Creating a Pull Request

# 1. Push your feature branch
git push origin feature/your-feature-name

# 2. Create pull request on GitHub
# Visit: https://github.com/wareflowx/excel-to-sql/compare/main...YOUR_USERNAME:excel-to-sql:feature/your-feature-name

Pull Request Template

## Description
Brief description of the changes

## Type of Change
- [ ] Bug fix (non-breaking change which fixes an issue)
- [ ] New feature (non-breaking change which adds functionality)
- [ ] Breaking change (fix or feature that would cause existing functionality to not work as expected)
- [ ] Documentation update

## Testing
- [ ] Tests added/updated
- [ ] All tests pass locally
- [ ] Coverage maintained above 80%

## Checklist
- [ ] My code follows the style guidelines
- [ ] I have performed a self-review of my code
- [ ] I have commented my code, particularly in hard-to-understand areas
- [ ] I have made corresponding changes to the documentation
- [ ] My changes generate no new warnings

Review Process

  1. Automated Checks - CI runs tests and linting
  2. Code Review - Maintainers review your code
  3. Feedback - Address review comments
  4. Approval - PR approved and merged
  5. Cleanup - Delete your feature branch after merge

Merging

  • Maintainers will squash and merge commits
  • Maintainers will update CHANGELOG.md
  • Maintainers will create a release if appropriate

Reporting Issues

Bug Reports

Report bugs using GitHub Issues with the following template:

### Description
Clear description of the bug

### Reproduction Steps
1. Step 1
2. Step 2
3. ...

### Expected Behavior
What should happen

### Actual Behavior
What actually happens

### Environment
- OS: [e.g.
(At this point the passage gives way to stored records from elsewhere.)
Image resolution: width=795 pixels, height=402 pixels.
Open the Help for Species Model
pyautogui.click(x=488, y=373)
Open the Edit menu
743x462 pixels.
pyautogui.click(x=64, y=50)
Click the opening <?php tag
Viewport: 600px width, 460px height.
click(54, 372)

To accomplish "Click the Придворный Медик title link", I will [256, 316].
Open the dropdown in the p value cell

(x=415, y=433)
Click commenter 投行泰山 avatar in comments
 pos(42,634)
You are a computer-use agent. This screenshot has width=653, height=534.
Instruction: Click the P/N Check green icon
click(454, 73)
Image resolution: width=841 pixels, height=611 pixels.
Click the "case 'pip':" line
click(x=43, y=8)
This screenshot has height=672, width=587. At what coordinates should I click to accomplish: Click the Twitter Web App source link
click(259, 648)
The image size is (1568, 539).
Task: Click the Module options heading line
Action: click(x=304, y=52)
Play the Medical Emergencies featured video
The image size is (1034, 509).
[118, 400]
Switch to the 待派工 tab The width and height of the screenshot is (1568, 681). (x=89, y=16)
Windows 11, macOS 14, Ubuntu 22.04]
- Python Version: [e.g. 3.11.5]
- excel-to-sql Version: [e.g. 0.3.0]

### Additional Context
Stack traces, screenshots, etc.

Feature Requests

Request features using GitHub Issues:

### Problem Description
What problem does this solve?

### Proposed Solution
How should it work?

### Alternatives Considered
What other approaches did you consider?

### Additional Context
Examples, mockups, etc.

Development Resources

Documentation

Tools Used

  • uv - Python package manager
  • pytest - Testing framework
  • ruff - Linter and formatter
  • pandas - Data manipulation
  • Rich - Terminal output
  • Typer - CLI framework

Getting Help

  • Documentation - Start with the README and existing code
  • Issues - Search GitHub Issues for similar problems
  • Discussions - Use GitHub Discussions for questions
  • Contact - Open an issue for bugs or feature requests

License

By contributing, you agree that your contributions will be licensed under the MIT License.


Thank you for contributing to excel-to-sql! Your contributions are greatly appreciated.